Was ist hier falsch? Alles, richtig. Alles ist falsch an diesem Bild aus dem Ressort Irrtümer der Evolution. Die abgebrochene Riesin ist zu gross, um wahr zu sein, die Männer sind zu klein und zu unansehnlich. Dieses Bild ist pure Irreführung, ist eine Momentaufnahme vom Illusionistengipfel in Cannes, und am Ende des roten Teppichs wartet die Wirklichkeit, stehen wir, die Weight Watchers und Couch-Surfer.

Verwirrender aber ist dies: Dieses Bild gibt Krisensignale. Die Saumlänge des Trauerfähnchens von Eva Herzigova hat sich in dünne Luft zurückgezogen. Und diesen Dresscode kennt jeder Soziologe: Geht’s der Wirtschaft schlecht, werden die Kleider kürzer. Rezessions-Chic, sagt der Fachmann dazu. Und die Fachfrau wiegt wissend den Kopf.

Ob Frau Herzigova das gewusst hat, als sie bei Dolce und Gabbana auf Einkaufstour ging? Wahrscheinlich nicht, und es wäre unfair, es ihr anzulasten, wenn Goldman Sachs wieder in die Miesen rutscht. Das tschechische Model griff zwar durchaus aus strategischen Gründen zu dieser Nichtigkeit Stoff, doch nicht aus globalökonomischen, sondern aus privatwirtschaftlichen Erwägungen: Sie wollte ihr bestes Stück unverhüllt lassen. Die zwei besten Stücke sogar, ihre Beine.

Frauenbeine sind das Filetstück jeder Frau, ob wir uns das eingestehen oder nicht. Und auch wenn wir grundsätzlich darauf pochen, dass der Mensch ein Ganzes sei, Frauen werden vorzugsweise tranchiert wahrgenommen, gemessen am Bein, gewogen an der Brust, taxiert im Gesicht. Am Anfang von Frau Herzigovas Coming-out, wir erinnern uns, stand ihr Gesicht zum gemachten Busen, sie trat auf dem Times Square zum ersten Mal in Erscheinung als «Miss Wonderbra» . . . Und was das Bein betrifft: Ob die feministische Erlösung des Frauenbeins vom einst züchtig verhüllten Körperteil zum verführerischen Glanzstück für unser persönliches Fortkommen eine Verbesserung bedeutet, muss jede für sich entscheiden.

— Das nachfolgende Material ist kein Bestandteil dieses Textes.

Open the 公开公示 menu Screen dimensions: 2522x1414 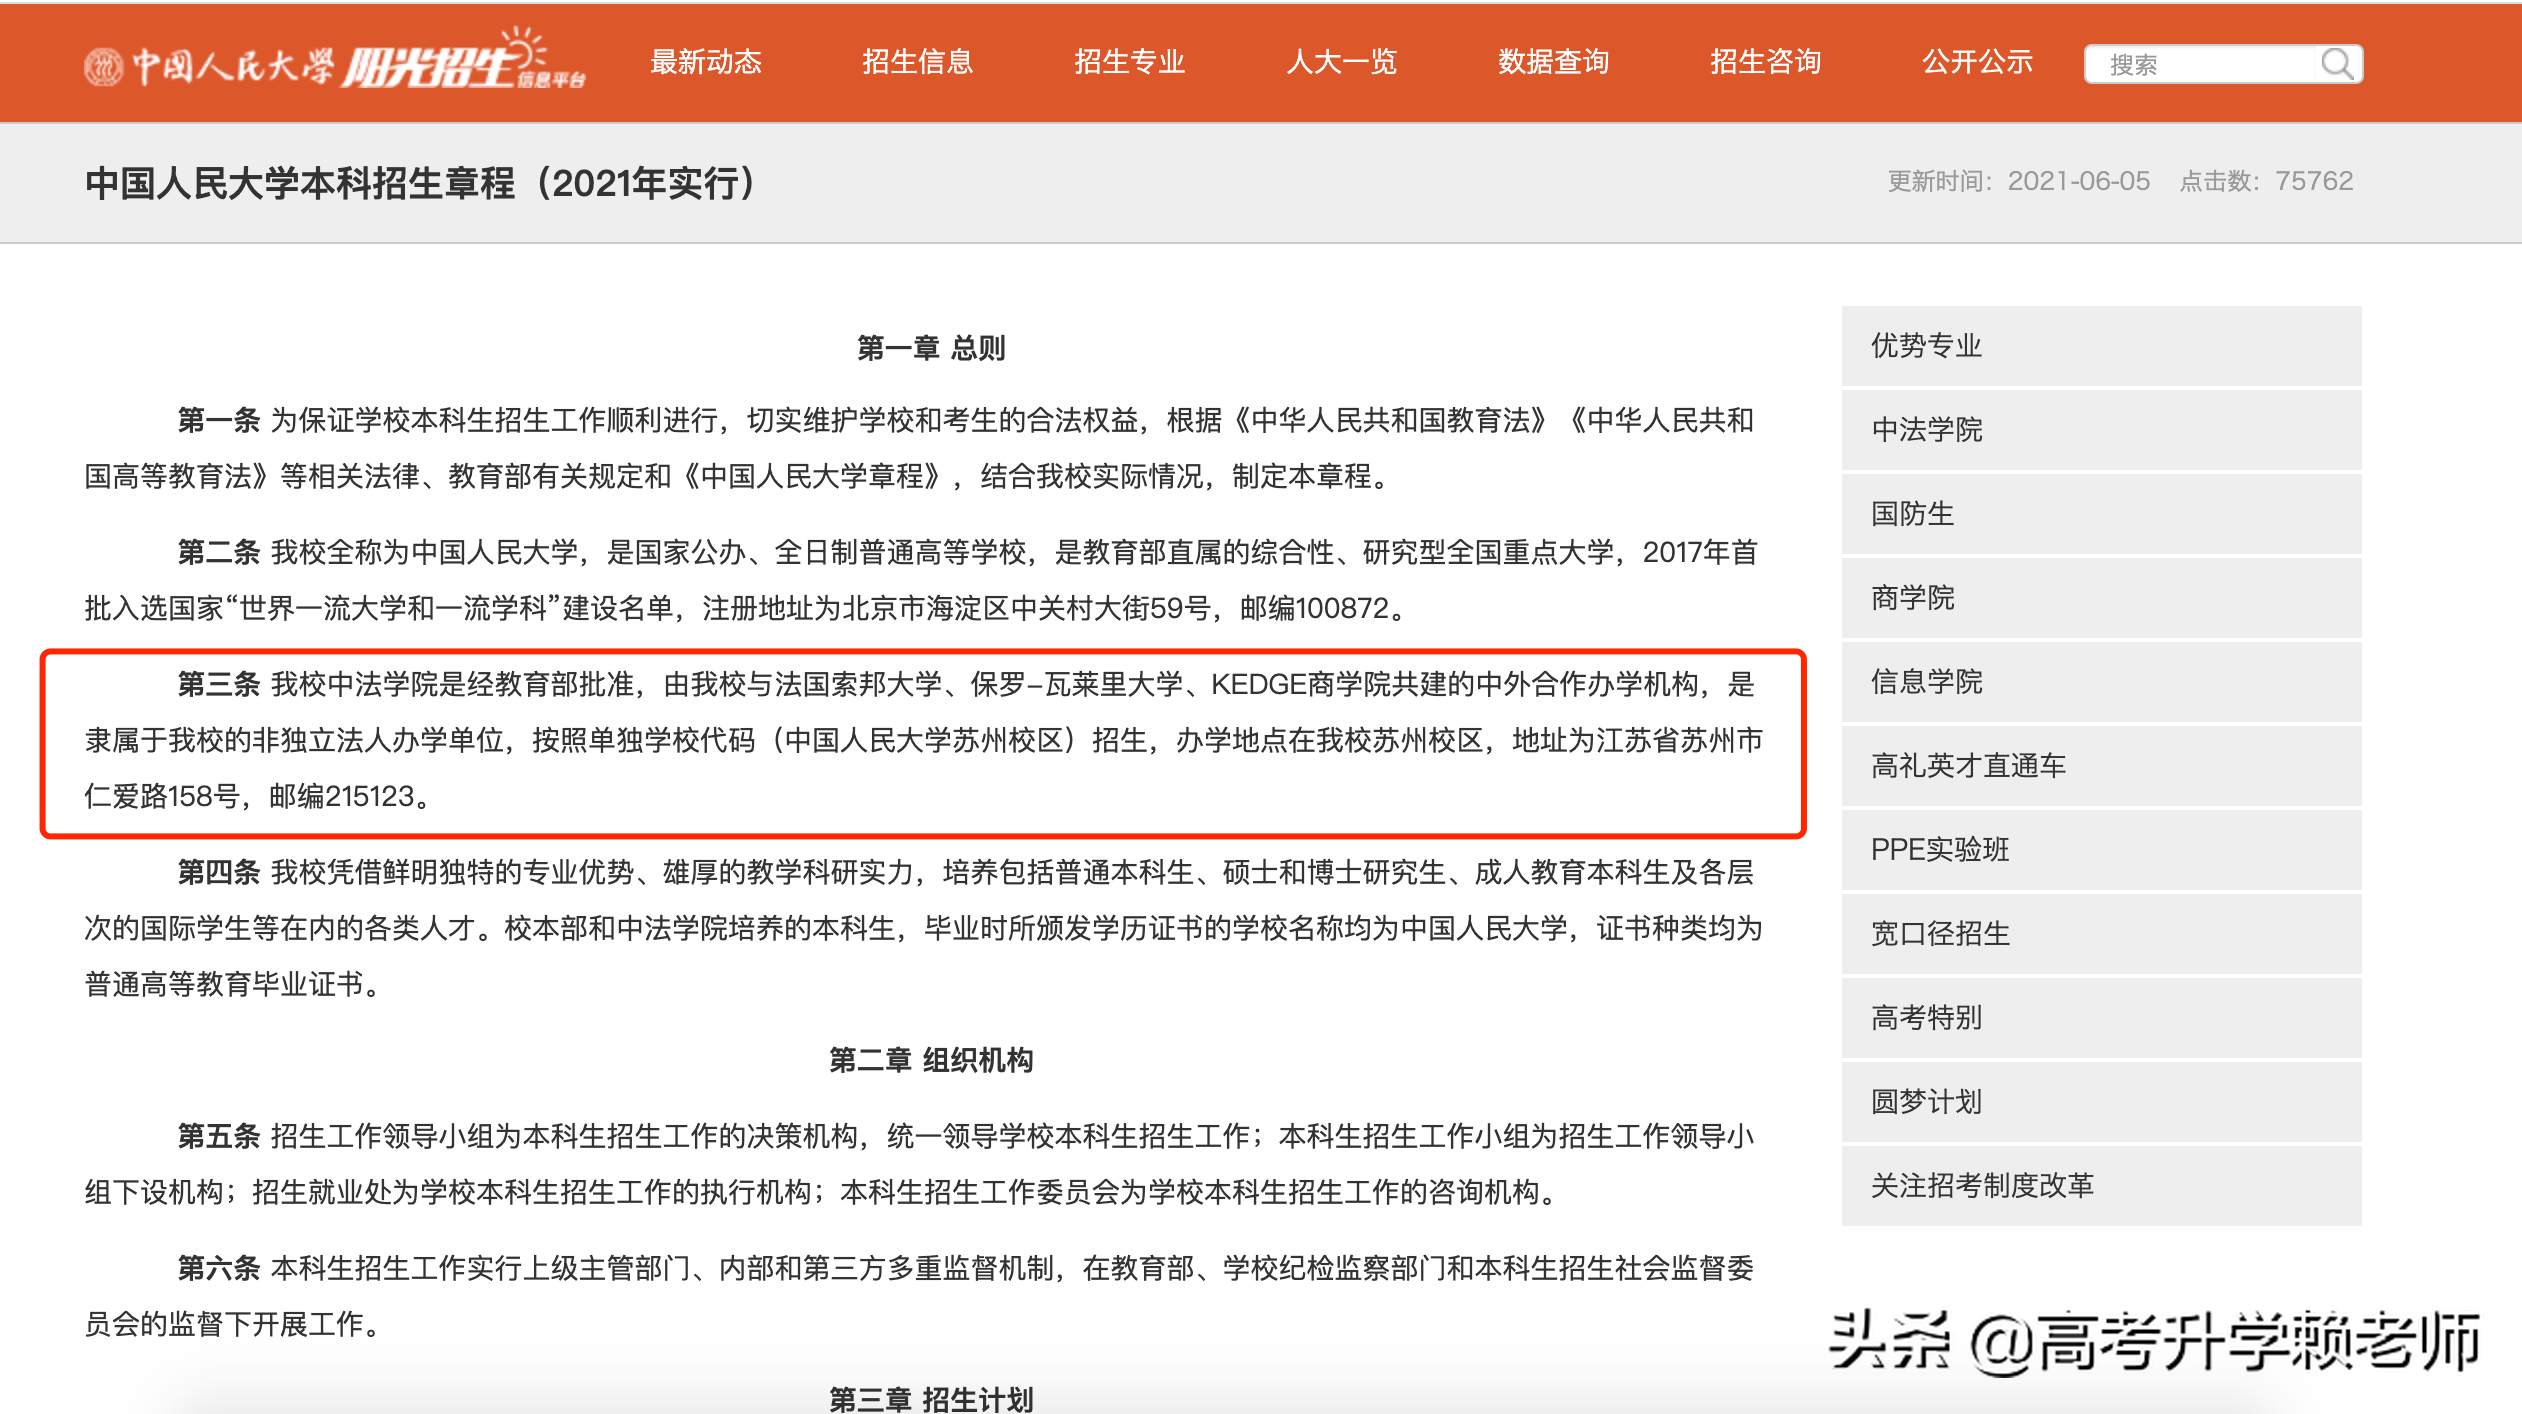(1977, 62)
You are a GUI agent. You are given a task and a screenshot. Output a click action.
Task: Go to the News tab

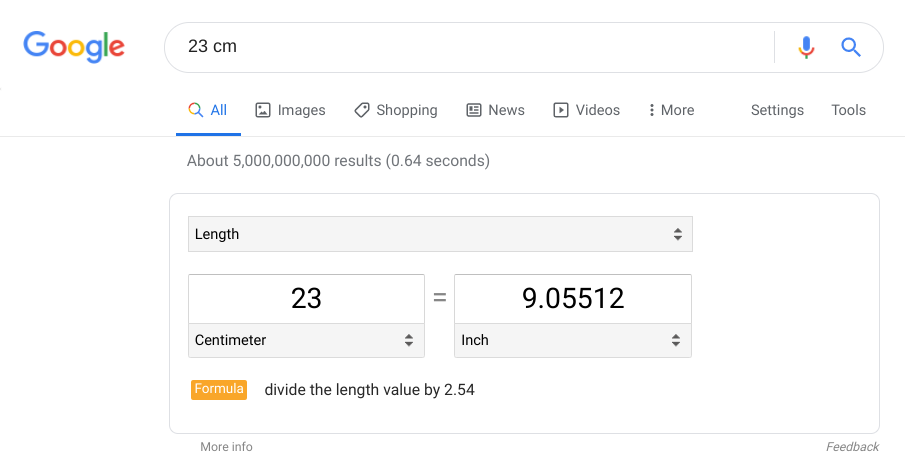[x=495, y=110]
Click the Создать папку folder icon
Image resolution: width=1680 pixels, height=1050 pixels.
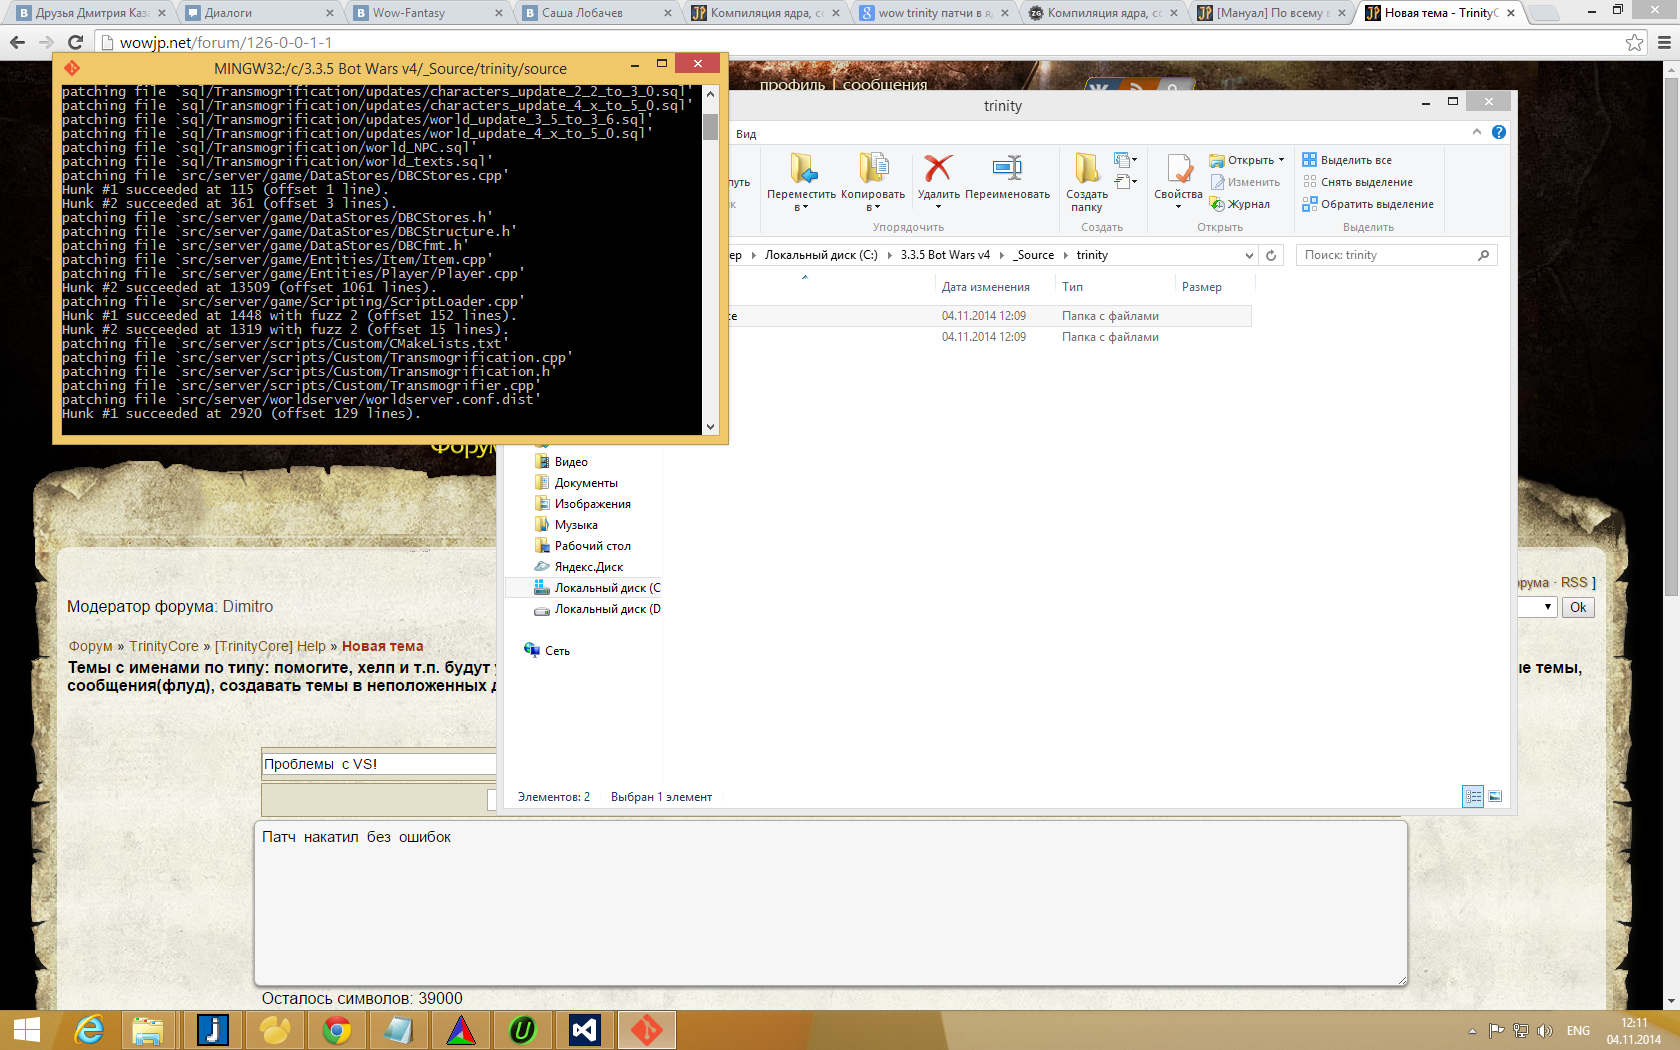click(x=1086, y=168)

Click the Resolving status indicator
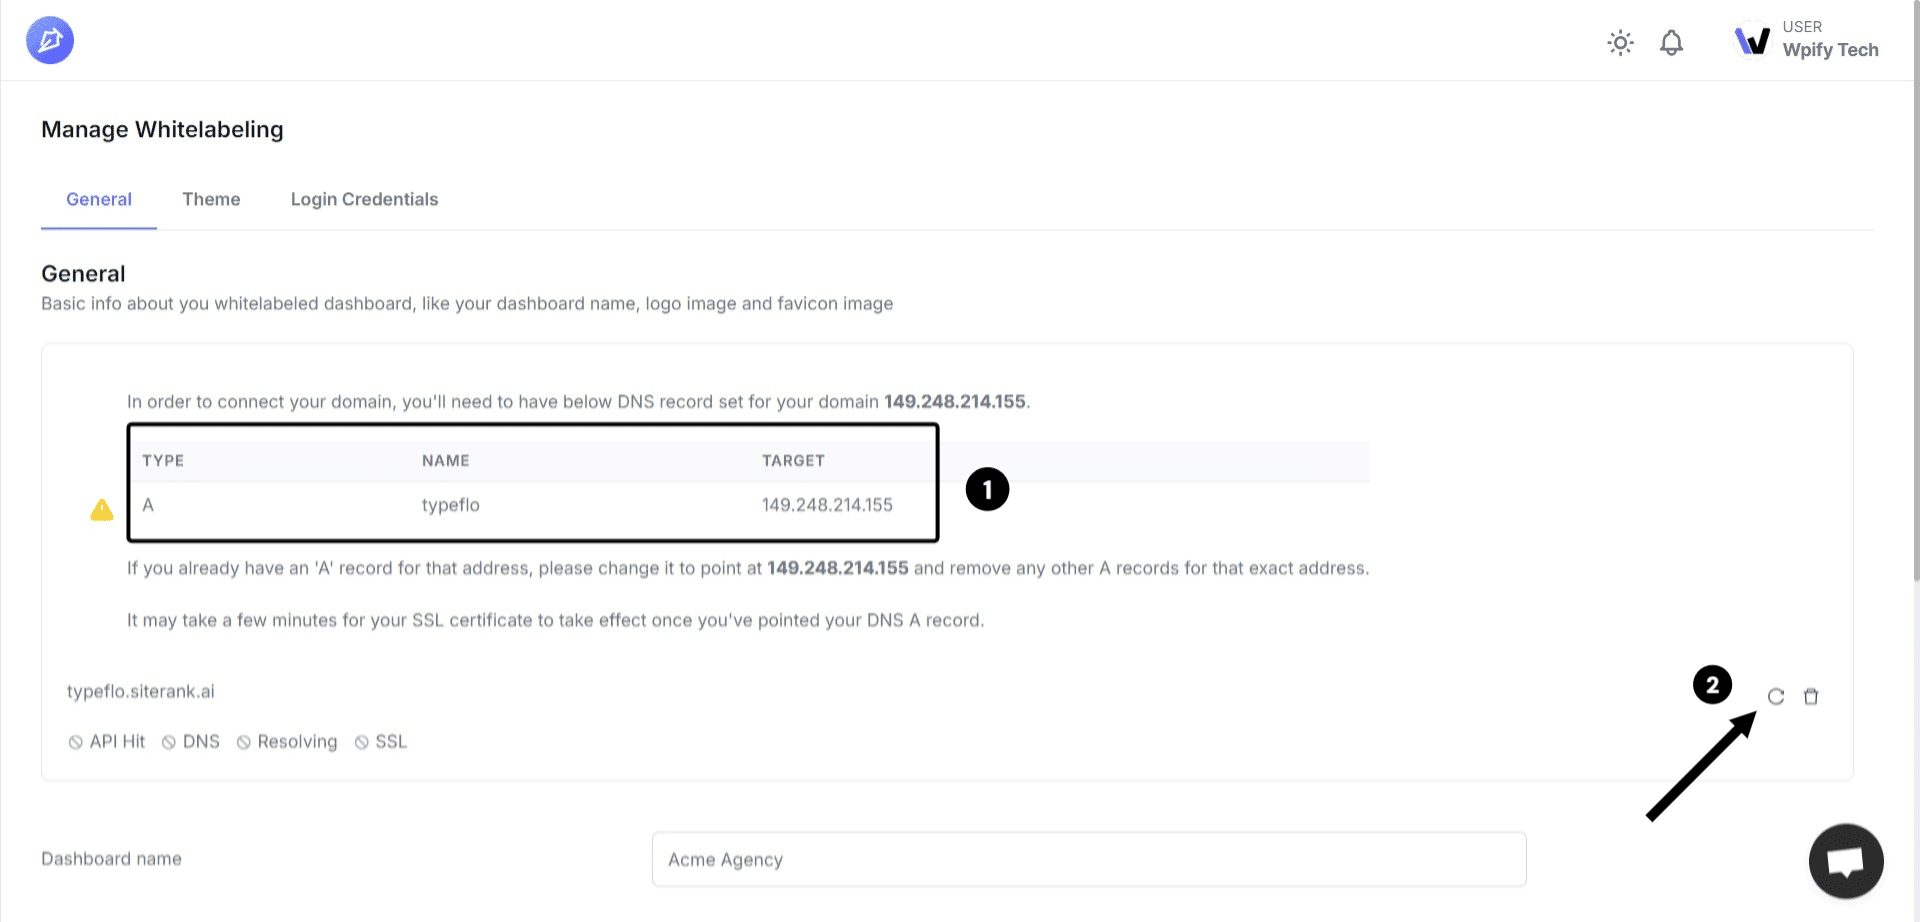tap(287, 742)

Für Eva Herzigova hat sich die Befreiung des Beines in jeder Hinsicht gelohnt. Ihre Erfolgsgarderobe lassen die Referenz-Stelzen wie attische Trophäen aufleuchten. Wer als Frau standhaft bleibt, an diesem Vorbild innerlich nicht scheitert, wird auf etwas Drittes eifersüchtig sein: Die tschechische Herkulin muss sich nicht entscheiden, ob sie beruflich ernst genommen werden – oder sexy sein will. In ihrem glücklichen Fall geht beides, Hand in Hand, um es so und nicht anders zu sagen.